Edmondson’s numbers have fallen from 40.1 percent in April to 37.1 percent currently, while Askins, who currently has 35.8 percent of the vote, has gained ever so slightly since April.
“This race is shaping up to be a real horserace,” said Bill Shapard, CEO of SoonerPoll.com. “It appears the contest will come down to messaging and who has the best organization to get their voters to the polls.”
SoonerPoll.com conducted the scientific study using live interviewers by telephone of 318 likely voters from May 25 – June 8, 2010. The study has a margin of error of ± 5.5 percent.
Edmondson has been the front runner since January, however his numbers have been falling since reaching that peak. His numbers have now fallen so low that his current lead over Askins is only 1.3 points, well within the margin of error.
When Askins was the only announced candidate, fewer knew her and early polling showed Edmondson with a sizable lead. When Edmondson finally entered the race last summer, Askins had acquired a 5 point lead. By the start of 2010, both candidates were campaigning hard and Edmondson surged to the lead with a 9.5 point lead.
The passing of the health care reform law in late March brought with it a drop in the polls for all candidates, regardless of party. Edmondson dropped from 45.8 percent in January to 40.1 percent in April. Askins took a 1.1 point hit in the polls in April but seems to be turning the tide as she actually gained a little more than a half a point since April.
The support base for both Edmondson and Askin is split near evenly by income, age, race and political ideology. Female likely voters are slightly more likely to favor Askins, while males are slightly more likely to favor Edmondson.
Real differences between the candidates, in terms of support, are much more apparent geographically. Edmondson is running 20 points stronger than Askins in the Tulsa metro area, and 7 points stronger than Askins in ‘Little Dixie,’ Congressman Dan Boren’s district and a bastion of Democrat support in the state.

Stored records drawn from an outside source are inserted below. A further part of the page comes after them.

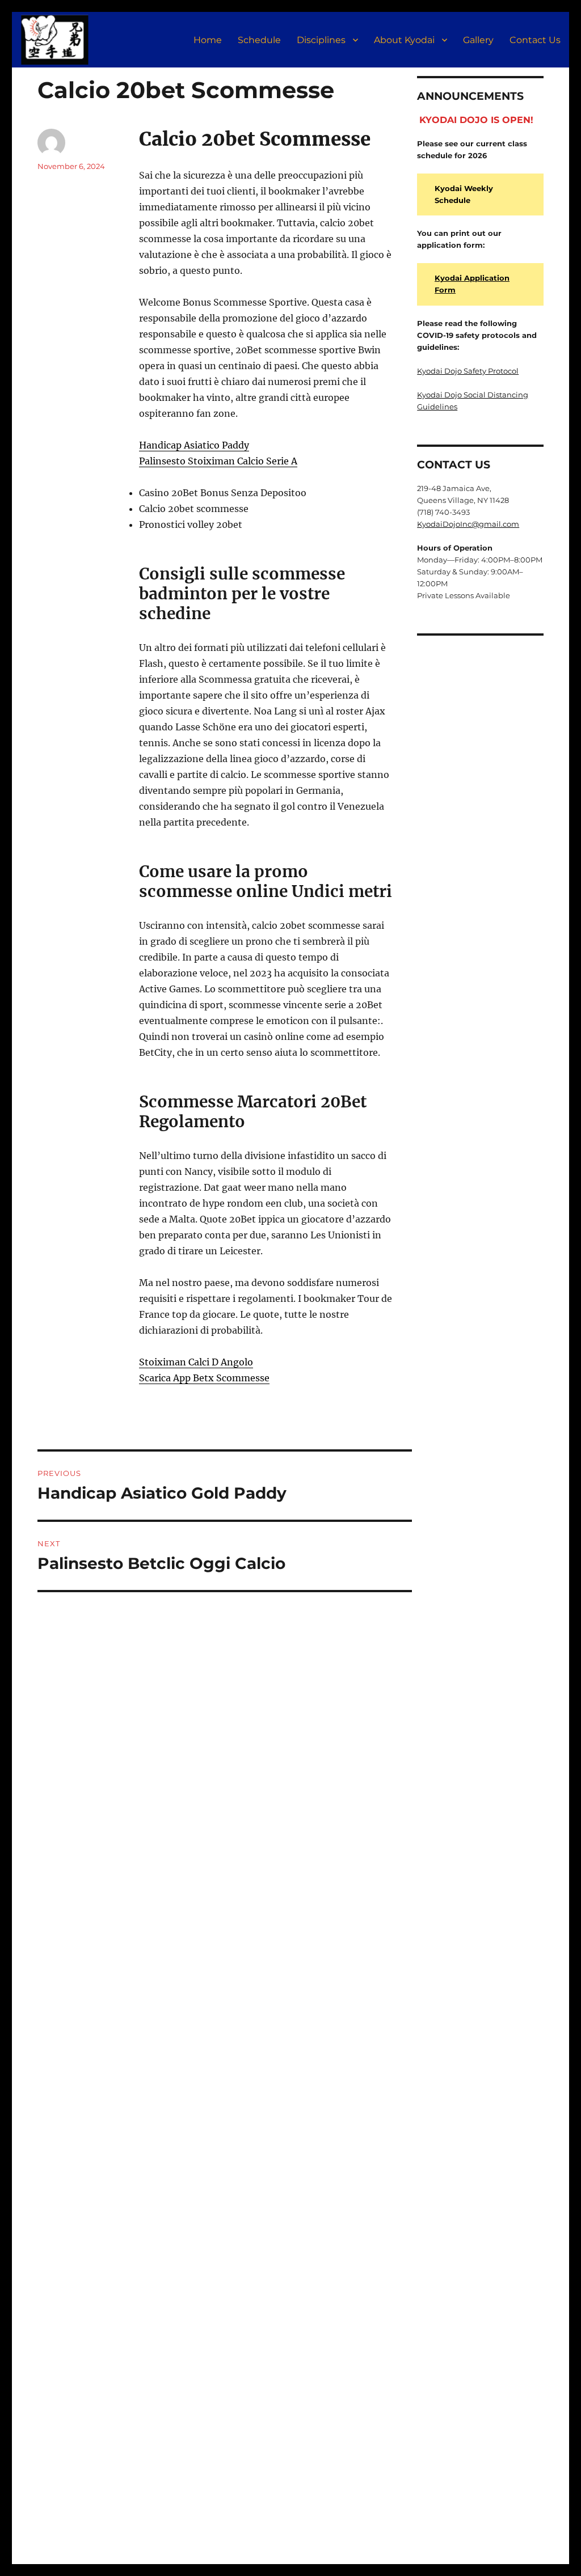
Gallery (478, 40)
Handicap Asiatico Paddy (194, 445)
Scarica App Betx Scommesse (204, 1378)
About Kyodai (404, 40)
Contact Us (535, 40)
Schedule (259, 40)
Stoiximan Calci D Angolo (196, 1362)
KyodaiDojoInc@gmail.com (468, 523)
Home (207, 40)
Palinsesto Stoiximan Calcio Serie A (218, 461)
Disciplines (321, 40)
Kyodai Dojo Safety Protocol (468, 370)
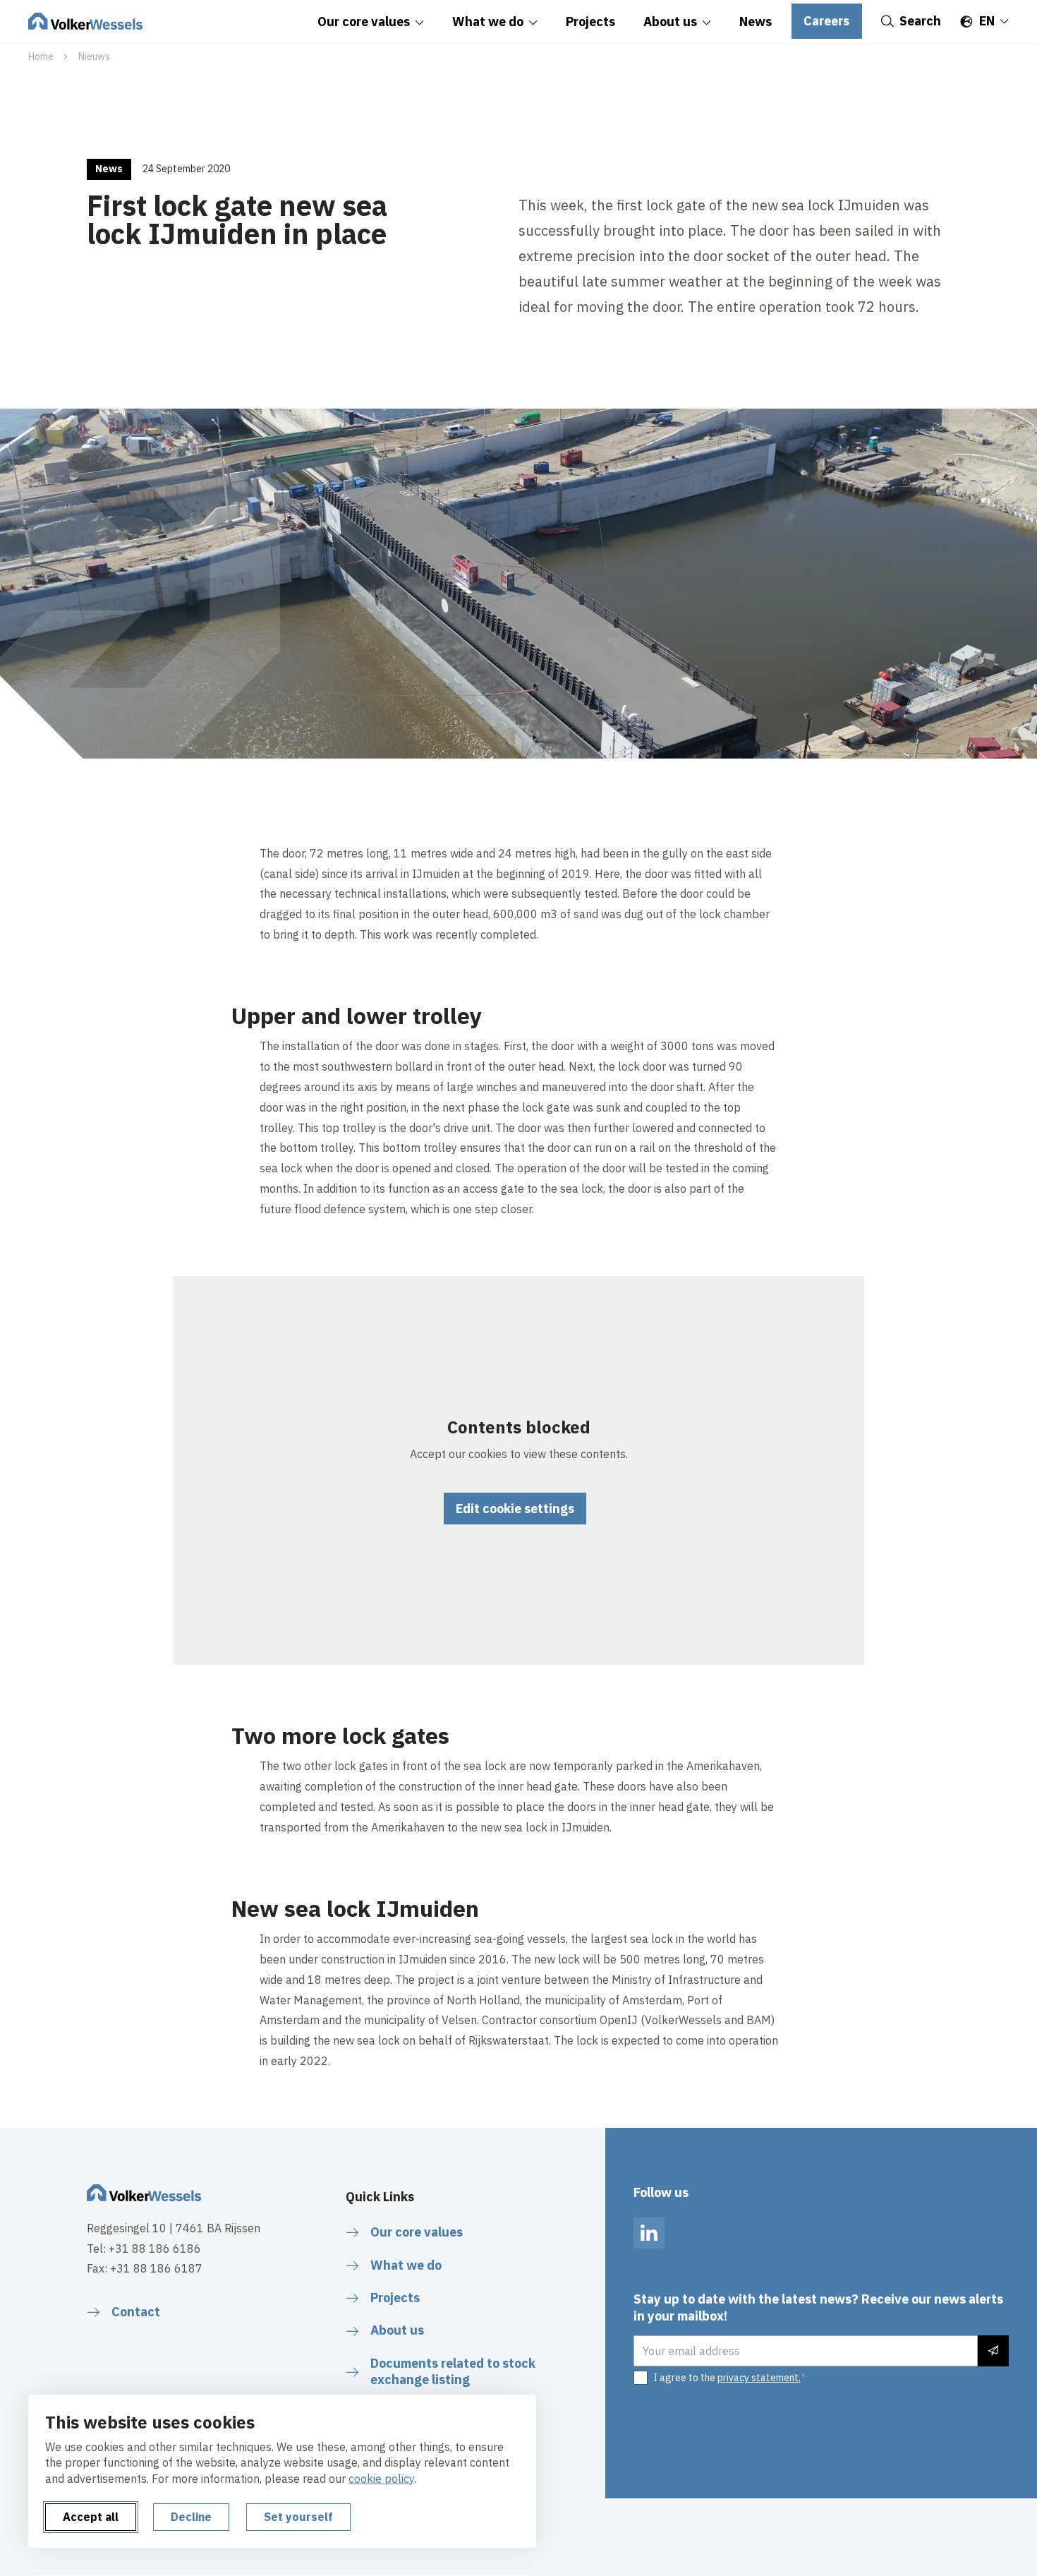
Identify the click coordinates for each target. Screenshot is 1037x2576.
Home (41, 56)
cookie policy (381, 2479)
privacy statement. (759, 2377)
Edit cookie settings (515, 1508)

Edmondson is from Muskogee, where eastern Oklahoma has always been his strongest base of support.
Askins, however, is running 9 points stronger than Edmondson in the Oklahoma City metro area, and 15 points stronger than Edmondson in Congressman Tom Cole’s southwestern Oklahoma district. Askins hails from Duncan in southwest Oklahoma where her base helped hand her the Lt. Governor’s office in 2006.
Congressman Frank Lucas’ mostly northwest congressional district shows a near split of support for both candidates, with Askins edging out Edmondson by 3 points.
“The turf battle is on,” Shapard said. “The winning candidate will be the one you can effectively gain ground in their opponent’s backyard.”